Posting on the Microsoft Security Response Center weblog early Monday morning, Stephen Toulouse, head of the response center, assured PC users that Redmond's research teams are working overtime on a patch for the flaw.
"I want to reiterate that the IE team has the update in process right now and if warranted we'll release that as soon as it's ready to protect customers (right now our testing plan has it ready in time for the April update release cycle)," he said, adding that users could scan their machines when visiting a Microsoft website.
So far, Microsoft is only aware of limited attacks, said Toulouse.
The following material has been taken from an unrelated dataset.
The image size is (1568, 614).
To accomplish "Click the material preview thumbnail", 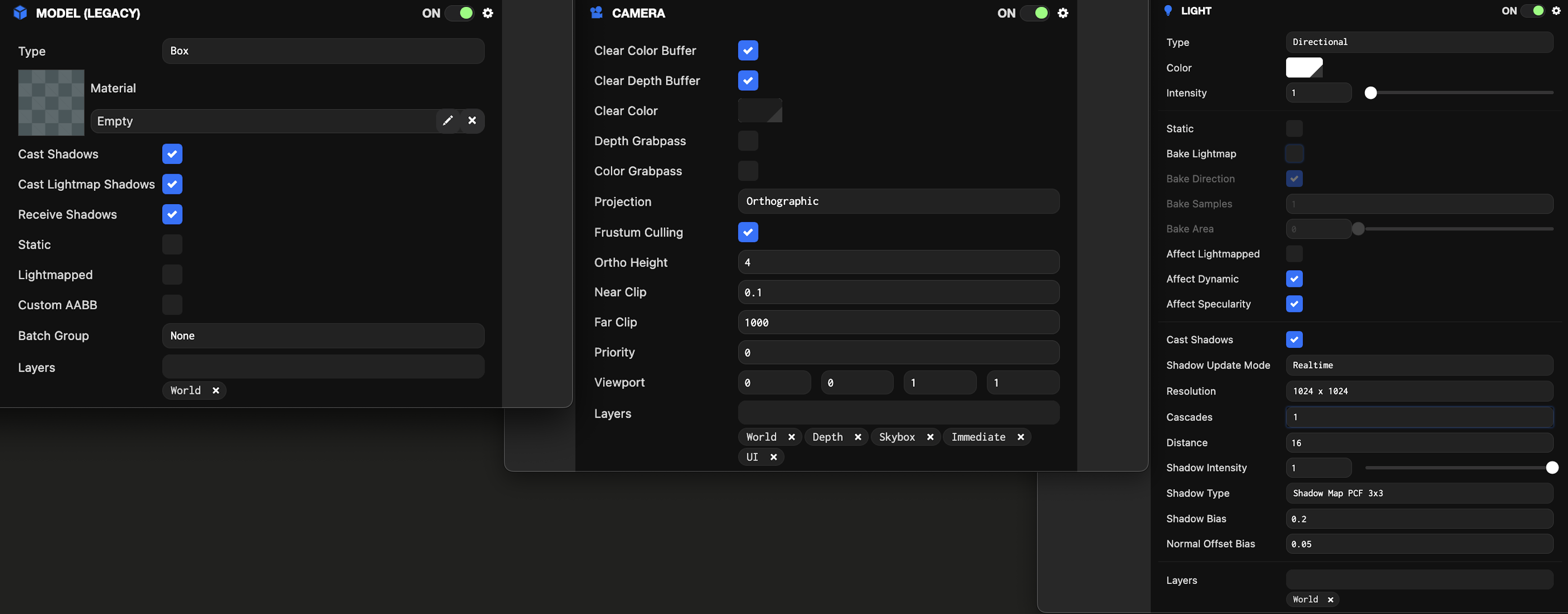I will click(51, 102).
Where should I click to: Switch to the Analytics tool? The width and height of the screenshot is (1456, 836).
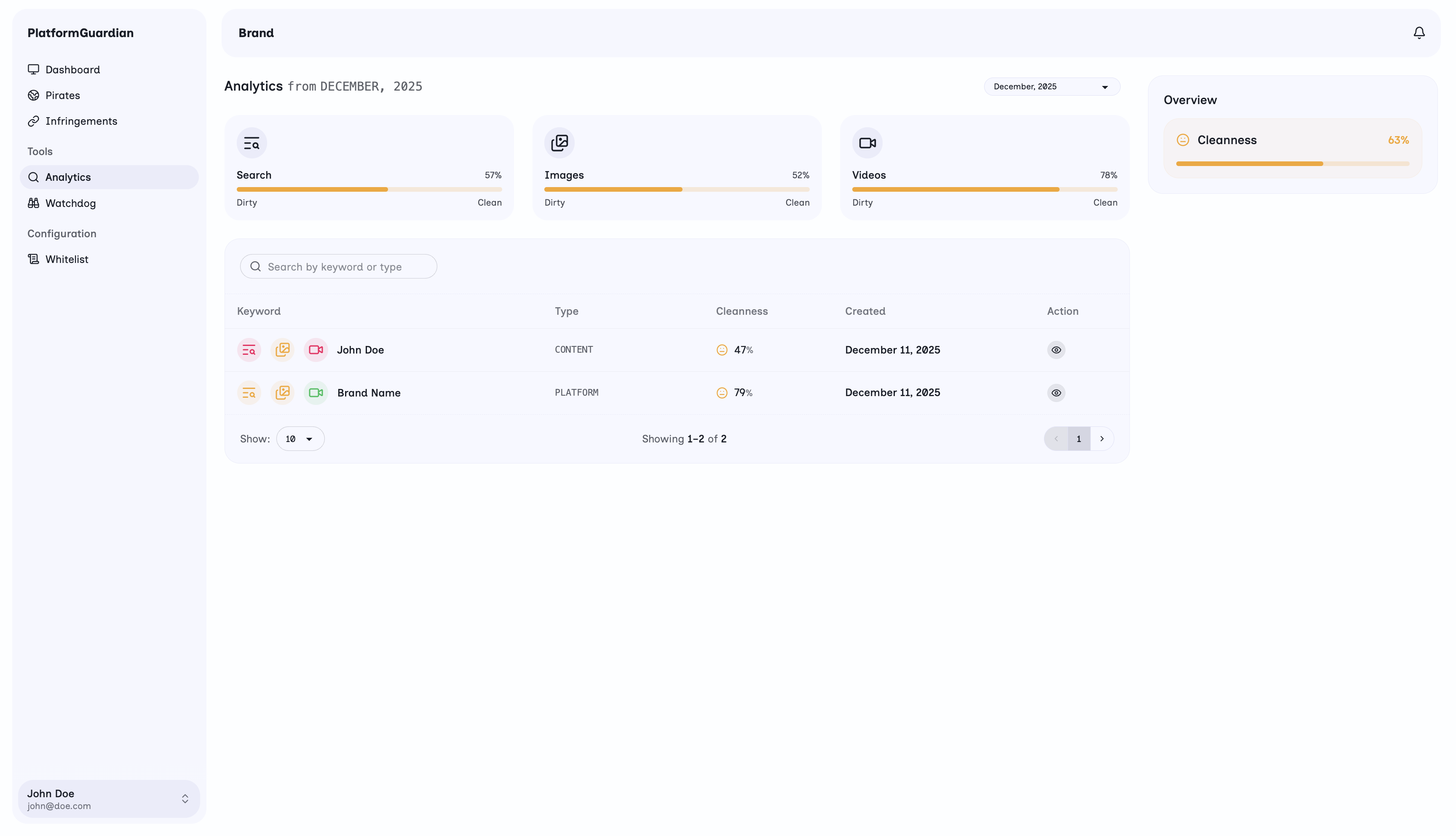pos(68,177)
Pedro Bueno, posting on the SANS Institute's Internet Storm Center website, advised IE users that Microsoft's scan protects against only known malware with signatures.
SANS had also seen a substantial number of malicious sites take advantage of the flaw.
"Although they say that (they) are seeing only limited attacks, we have some reports of more than 100 sites (Saturday data) exploring this vulnerability to install bots, keyloggers...," said Bueno, who later updated his post to report more than 200 such malicious sites.
Vulnerability monitoring firm Secunia added a new IE flaw to its website today, this one caused by an error in .HTA applications. The flaw allows execution of an .HTA application on the user's system without user interaction, according to Secunia.
Integrated threat management firm Sophos echoed Microsoft's advice to practice web surfing in the absence of a patch.
"With no patches yet available to plug this hole, both home users and businesses need to exercise caution here," said Carole Theriault, senior security consultant at Sophos. "Users without any additional security measures, such as firewall and anti-virus software, and users who surf the web and open emails without care, are at much higher risk than those who practice safe computing."